Infelizmente, os que (in)gerem
a Educação visam apenas propagandear índices, resultados, sem importar-se com a
verdade deles. Eles preferem investir, absurdamente, em sistemas que robotizam
o professor, obrigando-o a preencher plataformas moldadas com uma realidade que
nem sempre corresponde àquela vivida em sala de aula. É mais importante para os
“donos do sistema” que o SIEPE esteja preenchido no prazo estipulado, com
frequências e registros de aulas diários, com notas e guias bimestrais, mas
eles não se interessam pela qualidade e eficácia da aula, pela construção
diária, pelos imprevistos que mudam os rumos do planejamento, pelas horas de
preparação de material – e pela ausência deles -, pelas horas de correção, pelas
dificuldades de execução, etc. etc.
A docência é a única
profissão em que a formação continuada é tida como uma extravagância e é
deixada de lado (não sendo proporcionada ou sendo sem qualidade e
aproveitamento algum). Para os “donos do sistema”, não importa que o professor
não tenha tempo para ler, estudar, pesquisar, isso é problema dele. Mais
importante é dar conta do SIEPE em escolas sem ou com internet precária, com
espaços desumanos e uma carga-horária gigante. Estudar para quê? Isso remonta à
ideia inicial de sacerdócio, de doação e martirização, perpetrada, inclusive,
pelos próprios professores que acabam aceitando a condição de coitadinhos, de
subprofissão. Eu não! Orgulho-me de ser professora, livre e engajada!

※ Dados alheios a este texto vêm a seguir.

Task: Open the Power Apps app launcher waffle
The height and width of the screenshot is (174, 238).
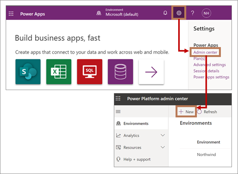Action: pyautogui.click(x=11, y=14)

Mais uma vez o bom resultado
dos meus alunos me faz refletir, afinal, esse resultado é consequência do SIEPE
preenchido em tempo hábil ou das horas que dediquei – e dedico – ao estudo, à
leitura constante, à busca por inovações que chamem o mínimo, a atenção do meu
aluno que vive num mundo repleto de novidades, fora do ambiente escolar?! O bom
resultado dos meus alunos é consequência das planilhas que preenchi,
mecanicamente, todos os bimestres com dados que nunca foram problematizados ou
aproveitados ou dos cursos e especializações que tive que pagar para me
aprimorar?! E o esforço desses alunos que passam o dia inteiro sem nenhum
conforto, com parco material e alimentação, muitas vezes precária?
É importante ressaltar que o
professor, assim como qualquer outro profissional, tem direito ao descanso e a
sua casa não é - e nunca deve ser - extensão do seu trabalho. Não basta
oferecer uma manhã, durante a semana, para que ele elabore atividades, estude,
corrija 400 redações, preencha o magnânimo SIEPE, participe de uma possível
formação. É necessário mais que isso! É fundamental que haja, de fato, respeito
pela docência. É mais importante, ainda, que nos respeitemos enquanto
profissionais.
Por fim, ainda há um lucro
imensurável nisso tudo: o reconhecimento comungado à possibilidade de
autoavaliar-me e aprimorar minha prática em busca de melhores e REAIS
resultados. Afinal, as inúmeras mensagens de agradecimento e reconhecimento
massageiam o ego, mas também deixam clara a importância do estudo constante, do
refazer-se humanamente e profissionalmente. A gratidão é toda minha pela
oportunidade de aprender, experimentar e construir, com meus alunos, essa
educação que acredito!
Erika Jane Ribeiro – Pók Ribeiro
Poeta, professora, aprendiz
de fotógrafa, gente que sente – e muito
Ótima reflexão sobre a atividade docente e seu impacto para além de uma nota, uma mera redação.
ResponderExcluirEm linhas gerais, o professor se realiza através da conquista do aluno e, para além da simples instrumentalização de um conceito, o docente também possui o papel de educar para a vida e formação cidadã.
abraços ;)
Isso! Para além dos números fantasiados de resultados!